--- Supplied entries ---
+++

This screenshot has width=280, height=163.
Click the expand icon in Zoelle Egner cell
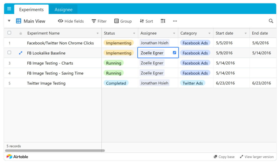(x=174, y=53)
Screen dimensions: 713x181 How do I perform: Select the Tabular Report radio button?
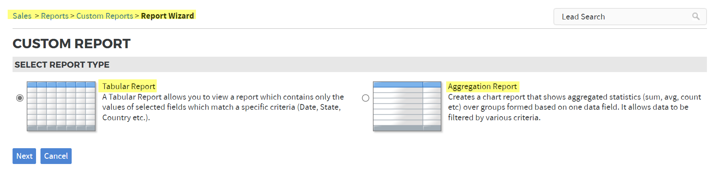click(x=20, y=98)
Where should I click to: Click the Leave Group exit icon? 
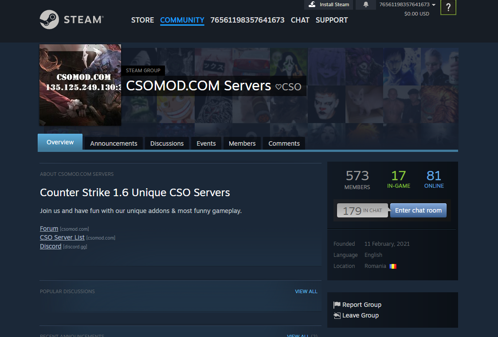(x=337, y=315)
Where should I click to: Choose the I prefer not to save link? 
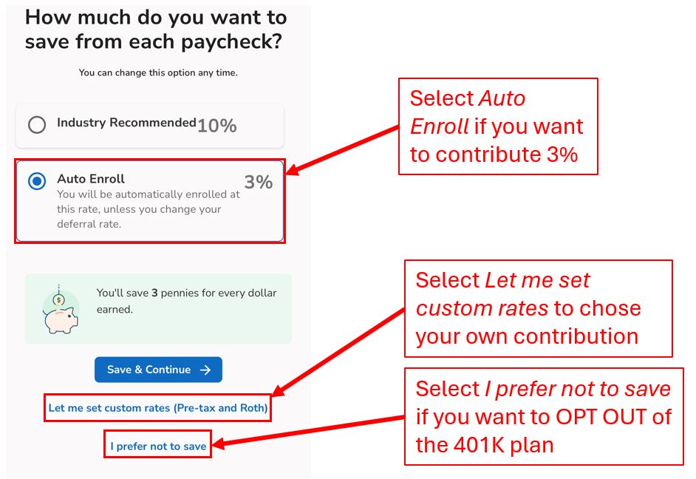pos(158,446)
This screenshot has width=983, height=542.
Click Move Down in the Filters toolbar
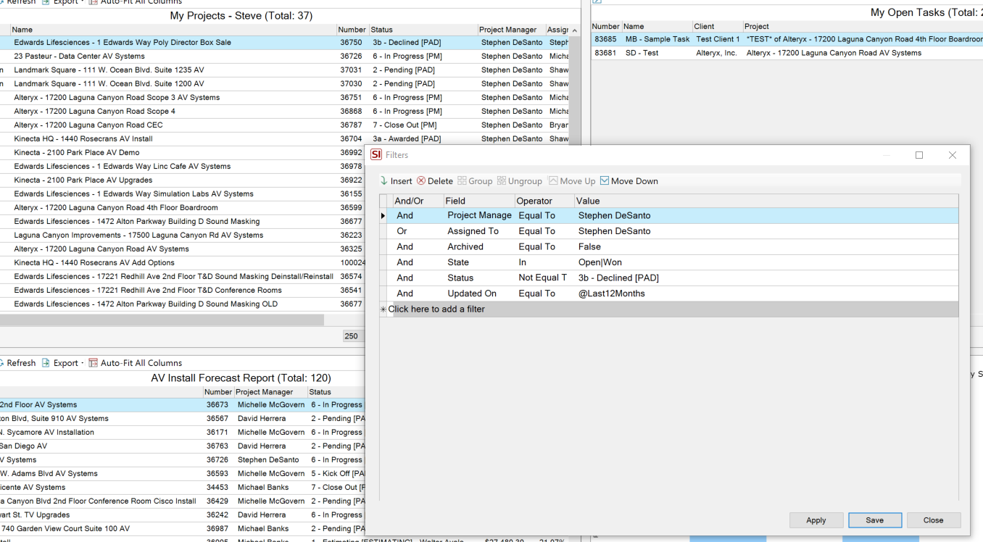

+++

--- Task requirements ---
Return the listing above word for word. Keep the images out.

--- Response for this exercise ---
This screenshot has width=280, height=163.
Click the expand icon in Zoelle Egner cell
(x=174, y=53)
Screen dimensions: 713x181 How do I perform: Select the Tabular Report radio button?
click(x=20, y=98)
Where should I click to: Click the Leave Group exit icon? 
(x=337, y=315)
Where should I click to: Choose the I prefer not to save link? 
pos(158,446)
This screenshot has width=983, height=542.
Click Move Down in the Filters toolbar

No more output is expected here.